Losing weight slowly leads to sustained weight loss
Even discounting the role of leptin, the bottom line is that we have to lose weight slowly if we hope to maximize weight loss. If we drastically cut calories, or lose too much weight too fast, our metabolism comes to a halt. If we instead, lose a pound a week, our body will keep our metabolism normal. In fact, if your daily caloric intake is just slightly below the daily amount of calories needed for maintenance of body weight, your higher metabolism will cause you to burn off almost everything that you eat. You may be eating more, but the higher metabolism will cause you to burn more calories. Over time, this small calorie deficit will result in a slow but steady weight loss, as opposed to drastically under eating, which will cause significant weight loss at first, but leveling off after a few months when your metabolism drops.
Instead of drastically cutting calories and going into starvation mode, if you cut just a few hundred calories a day, your metabolism will remain normal, you will not be hungry, your thyroid levels will not decrease, you will feel more energetic and your body will not be holding onto your fat. If you want to take the quick way out, you will eventually fail.
One cannot say with certainty whether or not leptin injections help reverse some of the metabolic adaptations associated with weight loss, although it seems likely that leptin may cause weight loss through its effect on appetite reduction. We do know, however, that leptin injections are of little use in already obese subjects, who have high leptin levels but are resistant to its effect. Leptin injections seem promising for weight loss. It is a potentially cheap, safe and effective solution for reversing the metabolic effects of weight loss. Hopefully, more studies are conducted on this topic, so we get a more definitive answer about its effectiveness.

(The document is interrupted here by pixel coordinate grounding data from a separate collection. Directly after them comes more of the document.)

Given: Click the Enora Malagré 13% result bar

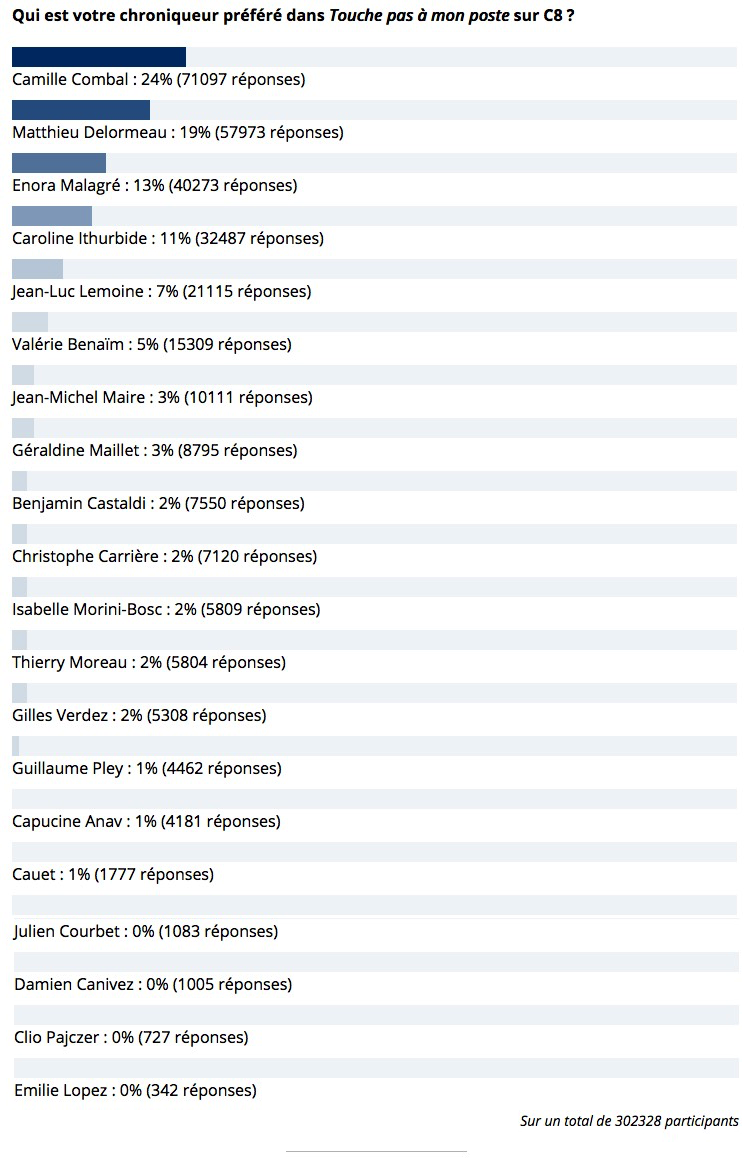Looking at the screenshot, I should coord(58,163).
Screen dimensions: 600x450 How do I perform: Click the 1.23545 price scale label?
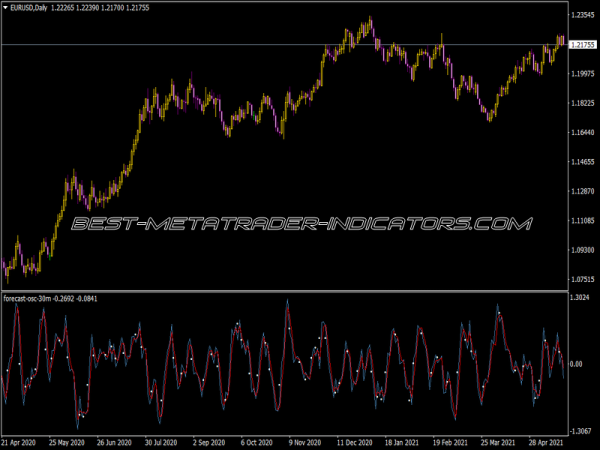pyautogui.click(x=582, y=16)
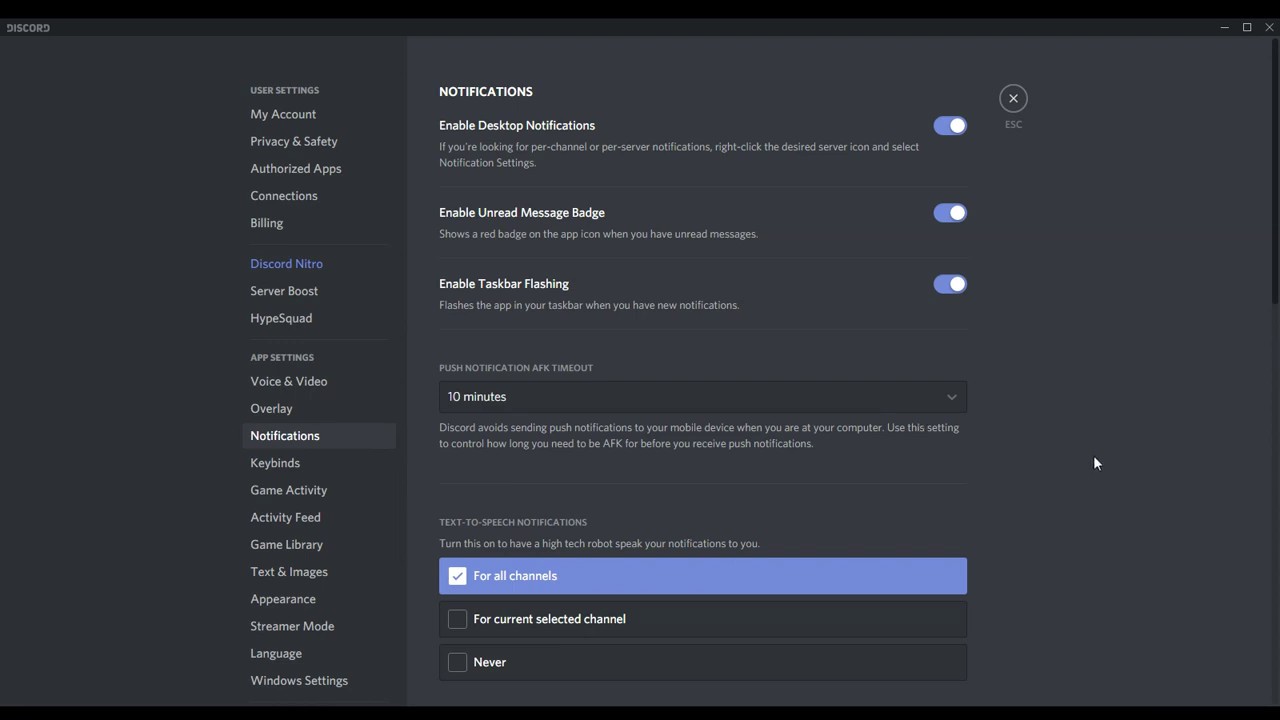
Task: Navigate to Streamer Mode settings
Action: tap(292, 626)
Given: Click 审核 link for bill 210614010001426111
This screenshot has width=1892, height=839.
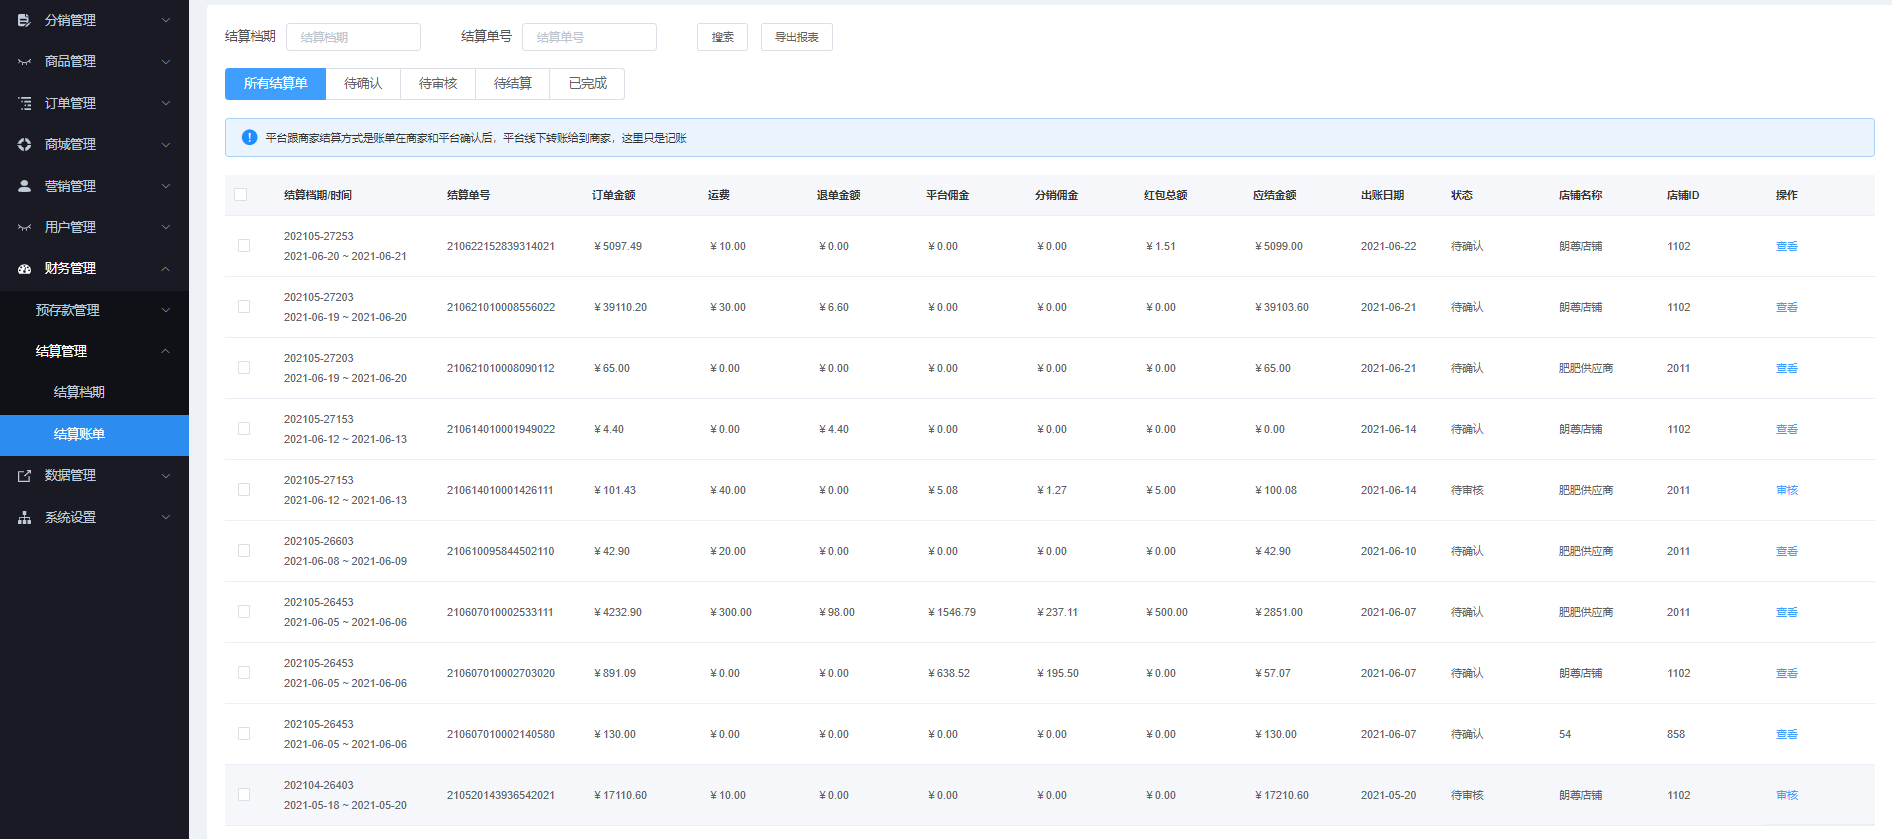Looking at the screenshot, I should (x=1786, y=490).
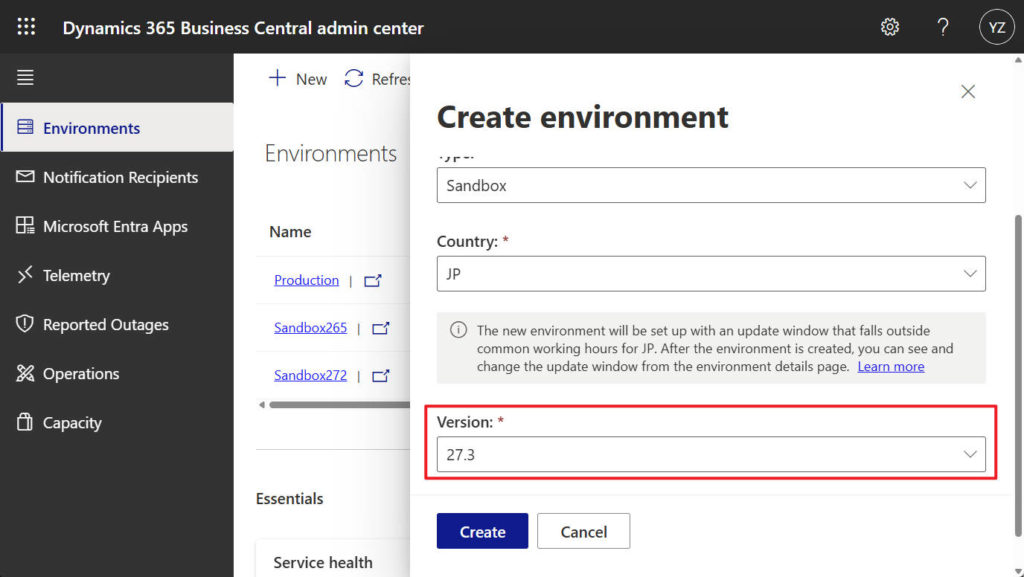
Task: Click the help question mark icon
Action: coord(942,27)
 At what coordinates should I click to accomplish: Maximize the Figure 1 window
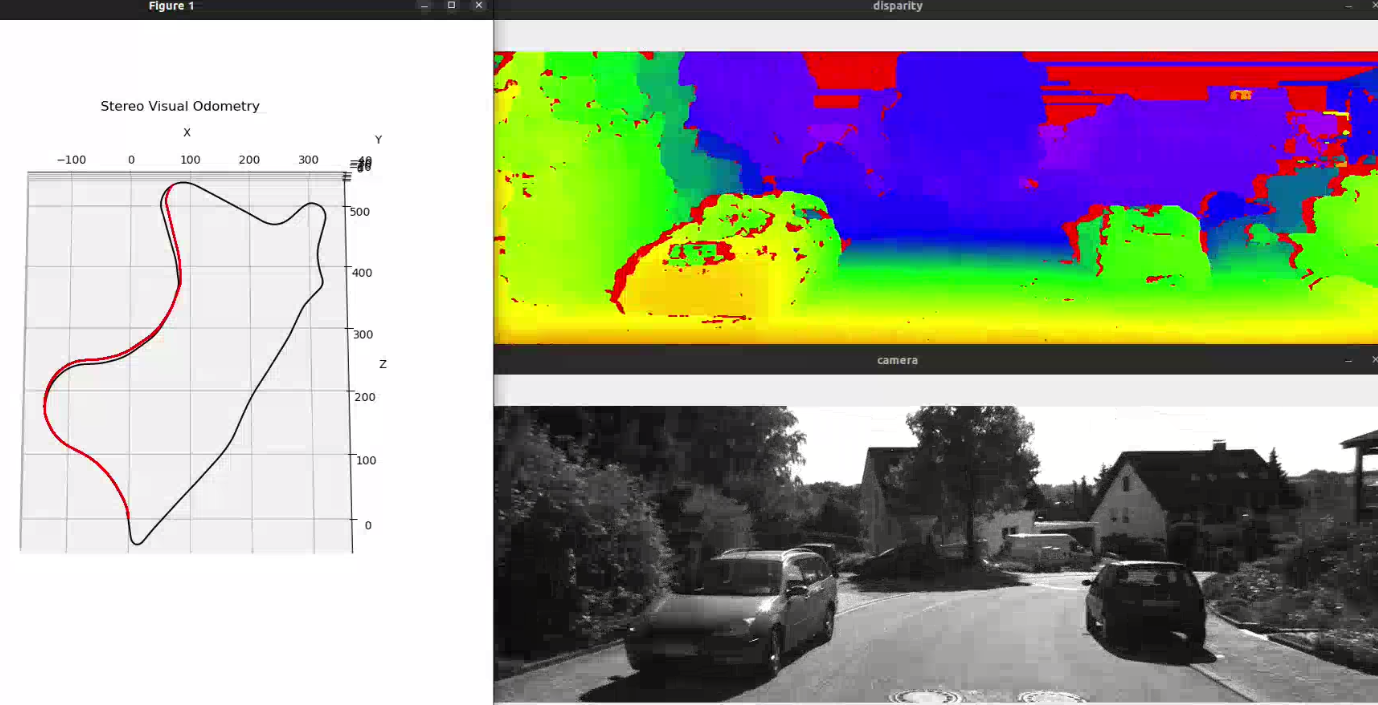pyautogui.click(x=450, y=5)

- Dubuc, G. R., Phinney, S. D., Stern, J. S., & Havel, P. J. (1998). Changes of serum leptin and endocrine and metabolic parameters after 7 days of energy restriction in men and women. Metabolism, 47(4), 429-434.
- Ahima, R. S. (2008). Revisiting leptin’s role in obesity and weight loss. The Journal of clinical investigation, 118(7), 2380.
- Kelesidis, T., Kelesidis, I., Chou, S., & Mantzoros, C. S. (2010). Narrative review: the role of leptin in human physiology: emerging clinical applications. Annals of internal medicine, 152(2), 93-100.
- Hukshorn, C. J., Menheere, P. P., Westerterp-Plantenga, M. S., & Saris, W. H. (2003). The effect of pegylated human recombinant leptin (PEG-OB) on neuroendocrine adaptations to semi-starvation in overweight men. European Journal of Endocrinology, 148(6), 649-655.
- Rosenbaum, M., Goldsmith, R., Bloomfield, D., Magnano, A., Weimer, L., Heymsfield, S., … & Leibel, R. L. (2005). Low-dose leptin reverses skeletal muscle, autonomic, and neuroendocrine adaptations to maintenance of reduced weight. Journal of Clinical Investigation, 115(12), 3579.
- Hukshorn, C. J., Westerterp-Plantenga, M. S., & Saris, W. H. (2003). Pegylated human recombinant leptin (PEG-OB) causes additional weight loss in severely energy-restricted, overweight men. The American journal of clinical nutrition, 77(4), 771-776.
- Ravussin, E., Smith, S. R., Mitchell, J. A., Shringarpure, R., Shan, K., Maier, H., … & Weyer, C. (2009). Enhanced weight loss with pramlintide/metreleptin: an integrated neurohormonal approach to obesity pharmacotherapy. Obesity, 17(9), 1736-1743.